═════ RECORDS FOR THIS EXERCISE ═════
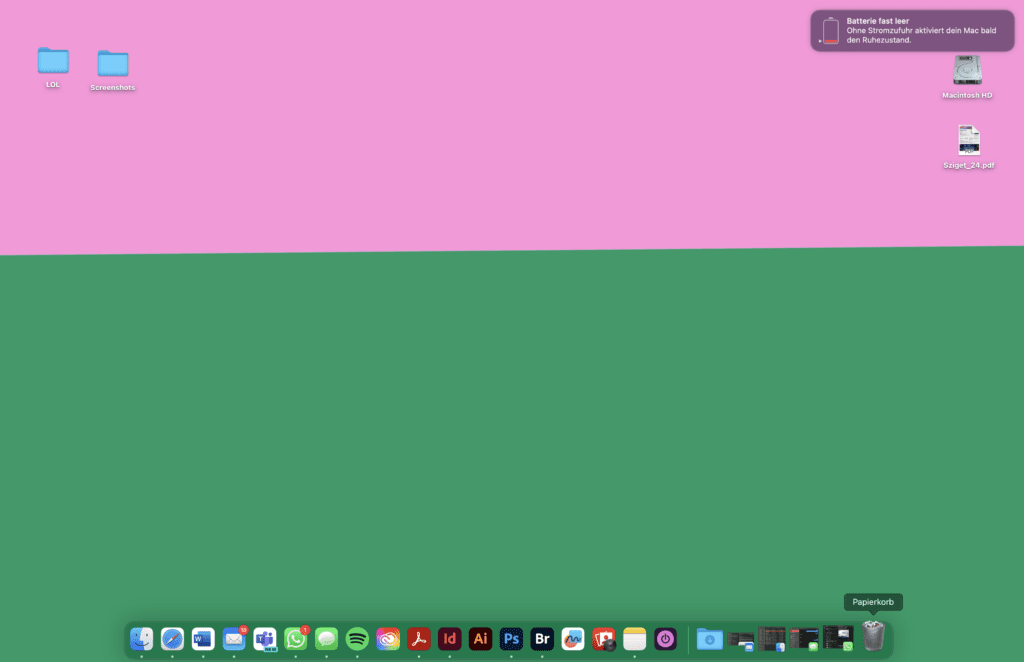Launch Adobe Bridge

click(x=542, y=638)
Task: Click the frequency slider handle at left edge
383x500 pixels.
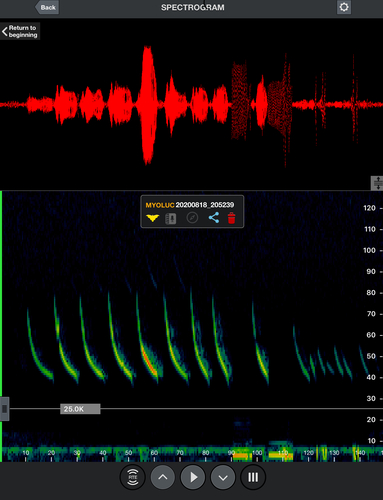Action: click(4, 409)
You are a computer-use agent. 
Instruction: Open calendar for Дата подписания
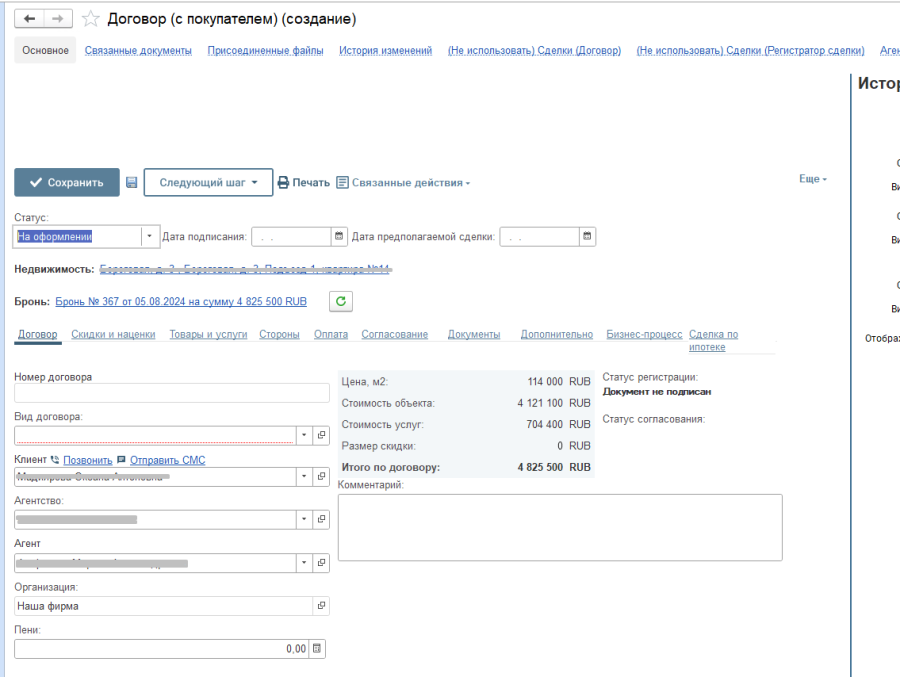tap(339, 237)

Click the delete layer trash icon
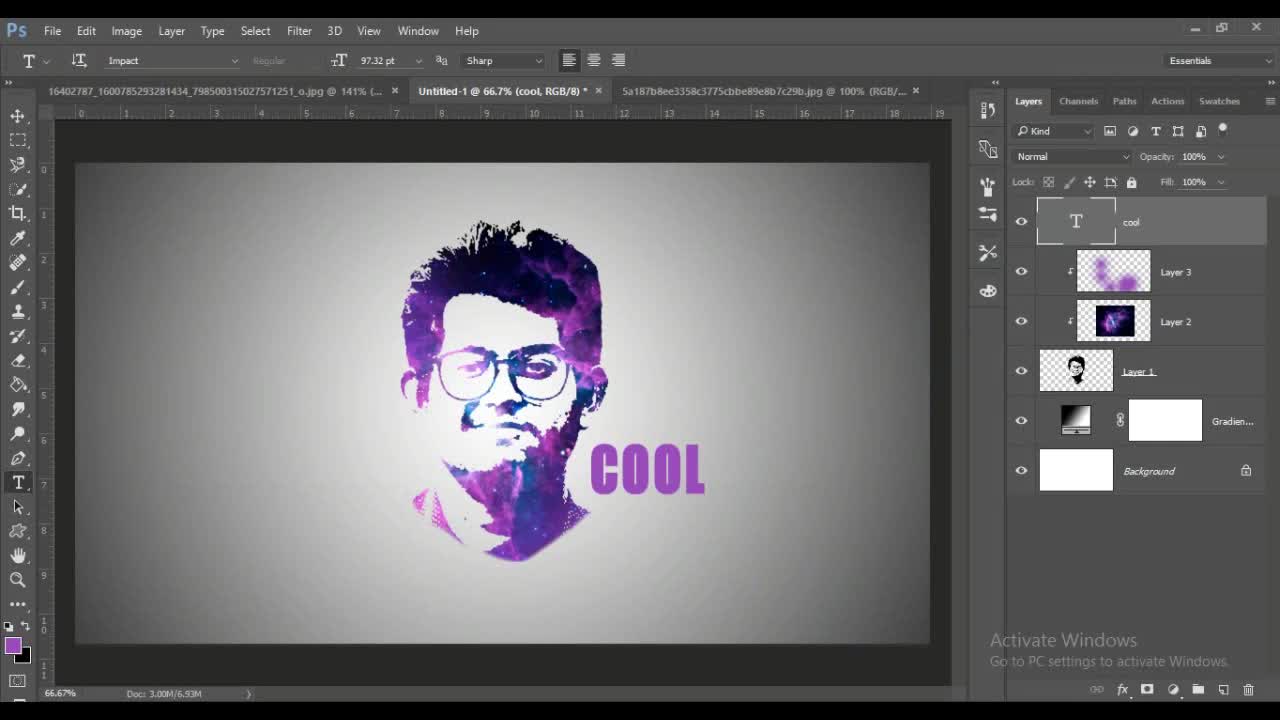tap(1248, 690)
═════
#### PROBLEM REQUIREMENTS:
Reproduce verbatim, and only, the lines starting at the one that contains "You are a computer-use agent." and ending with the final line of the records; leave out the pictures.

#### TASK RESPONSE:
You are a computer-use agent. 
Instruction: Open calendar for Дата подписания
tap(339, 237)

Click the delete layer trash icon
tap(1248, 690)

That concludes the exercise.